Stored data
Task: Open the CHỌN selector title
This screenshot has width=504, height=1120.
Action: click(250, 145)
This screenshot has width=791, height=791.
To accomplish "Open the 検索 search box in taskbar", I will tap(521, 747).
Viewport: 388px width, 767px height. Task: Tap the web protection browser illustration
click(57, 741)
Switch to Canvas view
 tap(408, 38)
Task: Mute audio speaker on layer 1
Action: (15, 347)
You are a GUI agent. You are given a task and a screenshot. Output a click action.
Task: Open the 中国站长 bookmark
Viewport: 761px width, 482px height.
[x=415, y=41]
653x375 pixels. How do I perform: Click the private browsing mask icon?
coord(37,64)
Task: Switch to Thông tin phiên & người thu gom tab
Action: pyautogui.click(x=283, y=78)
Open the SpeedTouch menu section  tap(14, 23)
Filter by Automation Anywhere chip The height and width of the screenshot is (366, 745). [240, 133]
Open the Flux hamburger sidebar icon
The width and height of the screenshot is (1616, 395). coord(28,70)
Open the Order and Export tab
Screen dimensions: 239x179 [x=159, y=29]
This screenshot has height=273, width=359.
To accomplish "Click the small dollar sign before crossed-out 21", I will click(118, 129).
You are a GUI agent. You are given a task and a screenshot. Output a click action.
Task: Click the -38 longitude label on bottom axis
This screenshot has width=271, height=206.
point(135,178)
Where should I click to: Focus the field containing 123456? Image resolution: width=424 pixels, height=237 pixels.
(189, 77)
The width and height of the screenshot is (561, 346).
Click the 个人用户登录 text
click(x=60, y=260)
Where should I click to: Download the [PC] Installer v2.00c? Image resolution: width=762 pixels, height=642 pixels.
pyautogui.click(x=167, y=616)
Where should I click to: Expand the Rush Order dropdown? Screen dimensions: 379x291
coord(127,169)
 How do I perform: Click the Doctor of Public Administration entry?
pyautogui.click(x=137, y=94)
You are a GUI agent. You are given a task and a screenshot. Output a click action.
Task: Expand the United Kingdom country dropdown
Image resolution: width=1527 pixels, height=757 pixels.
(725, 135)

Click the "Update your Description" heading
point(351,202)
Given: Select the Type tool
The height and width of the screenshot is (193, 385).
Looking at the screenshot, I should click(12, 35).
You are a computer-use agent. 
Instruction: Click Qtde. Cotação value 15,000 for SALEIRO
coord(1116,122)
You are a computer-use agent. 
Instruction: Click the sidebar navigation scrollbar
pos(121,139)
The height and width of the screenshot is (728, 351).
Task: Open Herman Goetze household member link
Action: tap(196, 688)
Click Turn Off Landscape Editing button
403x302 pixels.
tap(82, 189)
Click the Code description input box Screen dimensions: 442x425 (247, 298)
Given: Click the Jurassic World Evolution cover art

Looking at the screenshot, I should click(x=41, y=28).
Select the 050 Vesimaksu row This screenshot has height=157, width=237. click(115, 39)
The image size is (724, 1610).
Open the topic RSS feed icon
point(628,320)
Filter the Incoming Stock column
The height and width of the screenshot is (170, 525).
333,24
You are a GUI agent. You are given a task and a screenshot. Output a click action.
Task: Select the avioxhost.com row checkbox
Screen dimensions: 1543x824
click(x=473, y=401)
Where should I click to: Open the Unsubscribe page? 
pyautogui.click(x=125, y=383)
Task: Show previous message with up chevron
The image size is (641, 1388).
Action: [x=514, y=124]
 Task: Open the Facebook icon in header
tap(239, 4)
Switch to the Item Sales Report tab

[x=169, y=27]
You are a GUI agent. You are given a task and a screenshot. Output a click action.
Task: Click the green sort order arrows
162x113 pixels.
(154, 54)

▶ What needs to be done:
What is the number of lines in the entries above that hold the string "will"? Please state that number alone.

▶ Result of the exercise:
2